Extrait de lettre:
Votre lettre a été lue par toute la ville; car on est avide de détails et chacun fournit son contigent; écrivez donc, songez qu'on s'arrachera les nouvelles et ne me parlez que des affaires publiques. Mon pauvre enfant, en dépit de la fusillade et des barricades, vous avez réussi à m'informer de ce qui se passait. Croyez-le bien, parmi tous ceux pour qui je frémis, vous n'êtes pas un de ceux qui m'intéressent le moins. Ne vous exposez pas, à moins que ce ne soit pour sauver un ami; alors je vous dirais ce que je dirais à mon propre fils: «Faites-vous tuer plutôt que de l'abandonner.» Au nom du ciel, si vous pouvez circuler sans danger, informez-vous du sort de ceux qui me sont chers.

Les Saint-Agnan n'ont-ils pas souffert? Le père était de la garde nationale. On en est à se dire: «Un tel est-il mort?» Il y a trois jours, la mort d'un ami nous eût glacés; aujourd'hui, nous en apprendrons vingt dans un seul jour peut-être, et nous ne pourrons les pleurer. Dans de tels moments, la fièvre est dans le sang, et le coeur est trop oppressé pour se livrer à la sensibilité.

Je me sens une énergie que je ne croyais pas avoir. L'âme se développe avec les événements. On me prédirait que j'aurai demain la tête cassée, je dormirais quand même cette nuit; mais on saigne pour les autres. Ah! que j'envie votre sort! Vous n'avez pas d'enfant! Vous êtes seul; moi, je veille comme une louve veille sur ses petits. S'ils étaient menacés, je me ferais mettre en pièces.

Bloc de données:
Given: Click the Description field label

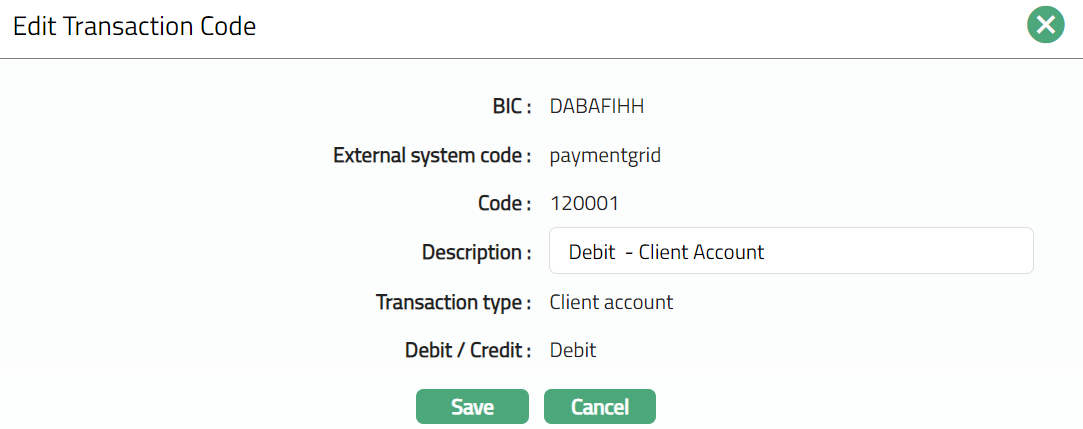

Travail demandé:
a - Recopiez la lettre en commençant par « Votre lettre a » et en allant jusqu'à « me sont chers. ».
b - Dans la lettre, à quel corps appartenait le père des Saint-Agnan ?
c - Rédigez la suite de la lettre à partir de sa dernière phrase.
Les données constituent un ensemble distinct de la lettre.

Réponses dans l'ordre:
a -
Votre lettre a été lue par toute la ville; car on est avide de détails et chacun fournit son contigent; écrivez donc, songez qu'on s'arrachera les nouvelles et ne me parlez que des affaires publiques. Mon pauvre enfant, en dépit de la fusillade et des barricades, vous avez réussi à m'informer de ce qui se passait. Croyez-le bien, parmi tous ceux pour qui je frémis, vous n'êtes pas un de ceux qui m'intéressent le moins. Ne vous exposez pas, à moins que ce ne soit pour sauver un ami; alors je vous dirais ce que je dirais à mon propre fils: «Faites-vous tuer plutôt que de l'abandonner.» Au nom du ciel, si vous pouvez circuler sans danger, informez-vous du sort de ceux qui me sont chers.

b - À la garde nationale.

c -
Mais que voulais-je vous dire? Mes pensées se ressentent du désordre général. Courez à l'hôtel d'Elboeuf, place du Carrousel. Il est pillé, dévasté sans doute. Sachez si ma tante, madame Maréchal, et sa famille out échappé aux désastres de ces journées de meurtre. Mon oncle était inspecteur de la maison du roi. Je me flatte qu'il était absent. Mais sa femme et sa fille, seules au centre de la tempête! Son gendre est brigadier aux gardes du corps; est-il mort? S'il ne l'est pas, vivra-t-il demain? Je n'ai pas le courage de leur écrire. D'ailleurs, où sont-ils? Et puis peuvent-ils songer, s'ils out été maltraités, comme je le crains, à donner de leurs nouvelles? Mais vous, mon enfant, qui êtes actif, bon et dévoué à vos amis, vous pouvez peut-être me tirer de cette horrible inquiétude. Faites-le si le combat a cessé, comme on le dit. Hélas! ne recommencera-t-il pas bientôt?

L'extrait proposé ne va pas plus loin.